# Field Theory: Degree of Composite equals degree of tower field extenstions (relatively prime)?

Let $E_1,E_2$ be finite extensions of a field $F$, and assume $E_1,E_2$ contained in some field. If $[E_1:F]$ and $[E_2:F]$ are relatively prime, show that $[E_1E_2:F]=[E_1:F][E_2:F]$ and $[E_1E_2:E_2]=[E_1:F]$.

Would anyone know how to approach this problem/solve it?

• Perhaps I should say that the rules of the game suggest strongly that you explain how much you already know in Galois Theory/Field Theory, what you’ve tried, and how far you’ve gotten so far. – Lubin Mar 9 '17 at 23:14

Two theorems apply here: first, if $k\subset E\subset\Omega$ and $k\subset F\subset\Omega$, where all the letters denote fields, then $[EF:E]\le[F:k]$, and in particular if both $[E:k]$ and $[F:k]$ are finite, so is $[EF:k]$. The other is that if $k\subset E\subset K$, then $[K:k]=[K:E][E:k]$.
The rest follows when you realize that the relatively prime numbers $[E_1:F]$ and $[E_2:F]$ both divide $[E_1E_2:F]$, and you then apply the inequality from the first quoted theorem.

• You beat me to it! (+1) By the way, do you think my suggested method for showing $[EF:E]\leq [F:k]$ is efficient (or even correct)?
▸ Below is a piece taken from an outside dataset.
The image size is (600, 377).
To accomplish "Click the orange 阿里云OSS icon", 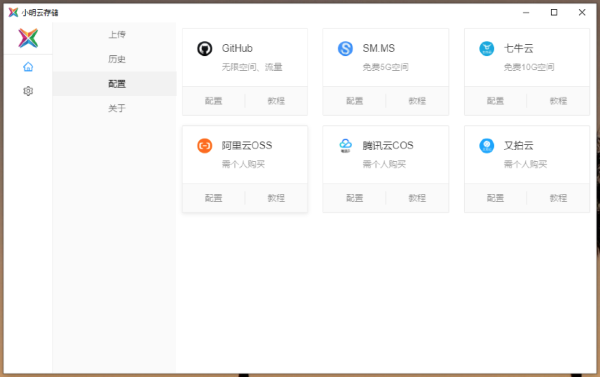I will coord(205,146).
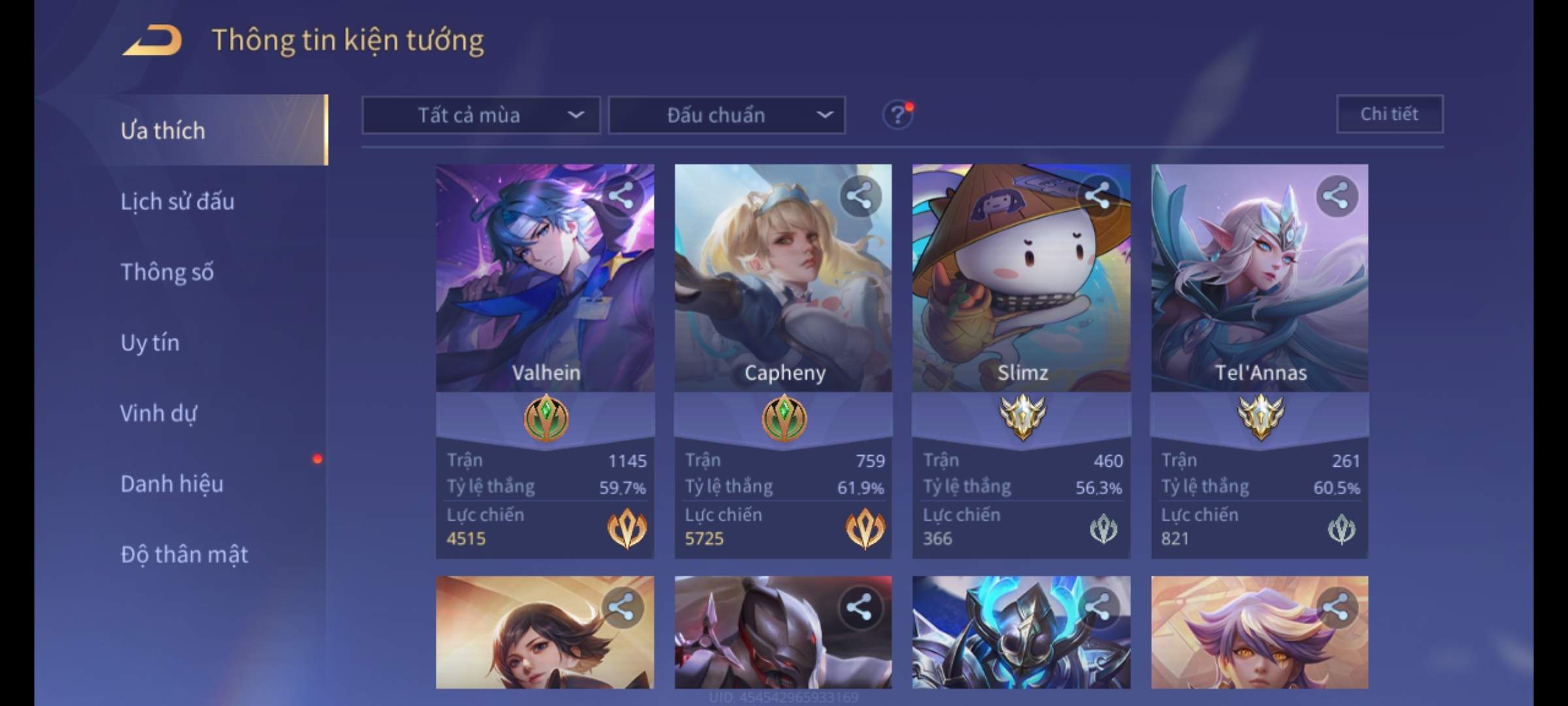Go back using the golden arrow icon
1568x706 pixels.
(152, 41)
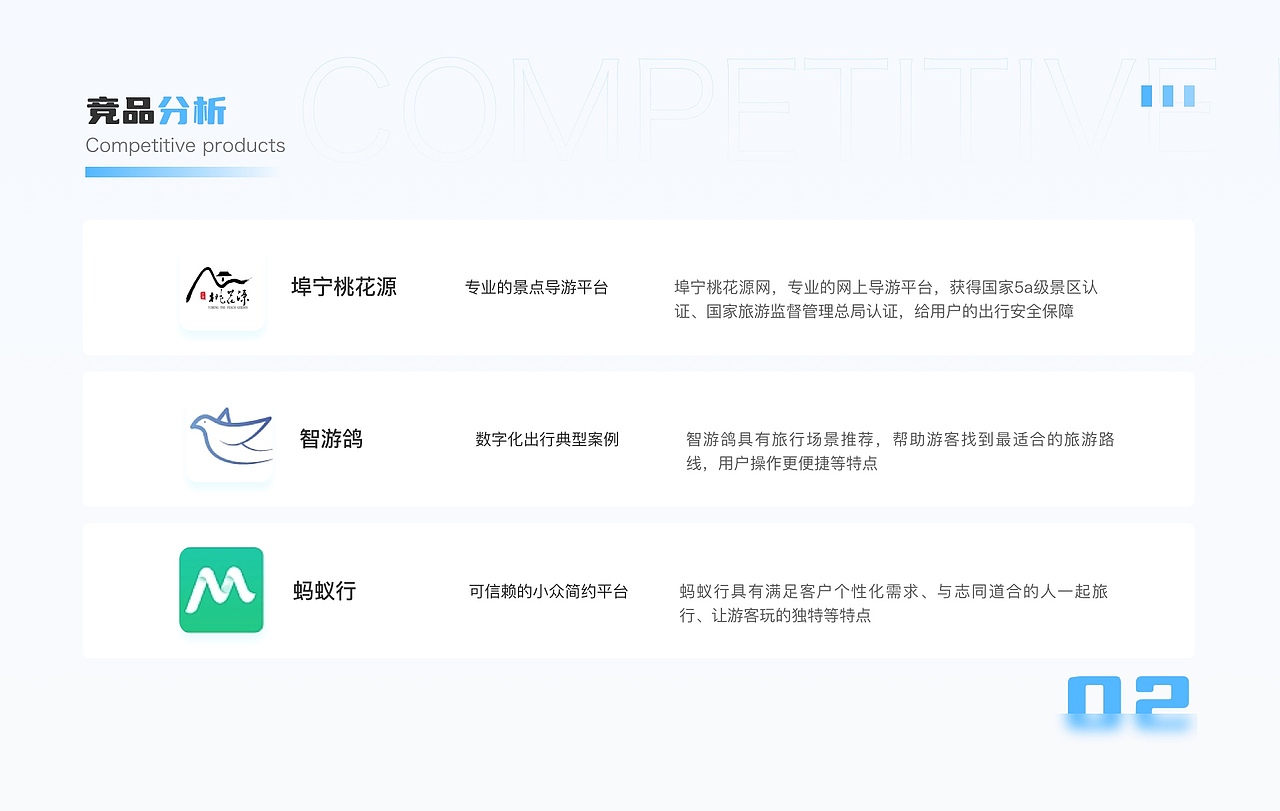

I have to confess I didn't even know this result before! – Kenny Wong Mar 9 '17 at 23:06
• Yes, @KennyWong I believe you need to do a proof that mentions degree(s) of minimal polynomials, and apply the tower theorem. For this reason, the multiplicativity of degree is logically prior to this theorem. But you may know this theorem in a form that’s stronger, if one of the fields is Galois over the smallest field: it’s called the Theorem on Natural Irrationalities. – Lubin Mar 9 '17 at 23:12
• I'll certainly look up the Theorem on Natural Irrationalities. Also, I presume the theorem $[EF:E] \leq [F:k]$ works fine even if $[E:k]$ is infinite? (i.e. we only need to assume $[F:k]$ is finite?) Or am I mistaken? – Kenny Wong Mar 9 '17 at 23:14
• Yes, absolutely, @KennyWong, as I believe your sketch of a proof shows. – Lubin Mar 9 '17 at 23:16
• Ah yes, the Theorem on Natural Irrationalities does indeed look somewhat familiar, and I now see how it is similar to this problem. Thank you very much! – Kenny Wong Mar 9 '17 at 23:23

(i) Suppose $F \subset E_2 \subset L$ and suppose $\alpha \in L$. Can you show that $[E_2(\alpha):E_2] \leq [F(\alpha):F]$?

[Hint: $[F(\alpha):F]$ is the degree of the minimal polynomial of $\alpha$ over $F$, and $[E_2(\alpha):E_2]$ is the degree of the minimal polynomial of $\alpha$ over $E_2$. How are the degrees of these minimal polynomials related?]

(ii) Let $E_1, E_2$ be finite extensions of $F$, all contained inside $L$. Convince yourself that $E_1 = F(\alpha_1, \dots, \alpha_n)$ for certain $\alpha_1, \dots, \alpha_n \in L$. Convince yourself that $E_1E_2 = E_2(\alpha_1, \dots, \alpha_n)$. Can you use the result of (i) inductively to show that $[E_1 E_2 : E_2] \leq [E_1 : F]$?

[Of course, a similar argument gives $[E_1 E_2 : E_1] \leq [E_2 : F]$.]

(iii) Apply the tower law to the inclusions $F \subset E_1 \subset E_1 E_2$ and $F \subset E_2 \subset E_1 E_2$. Use the fact that $[E_1 : F]$ and $[E_2 : F]$ are relatively prime, together with the result from (ii), to show that $[E_1 E_2 : E_2] = [E_1 : F]$ and $[E_1 E_2 : F] = [E_1 : F][E_2 : F]$.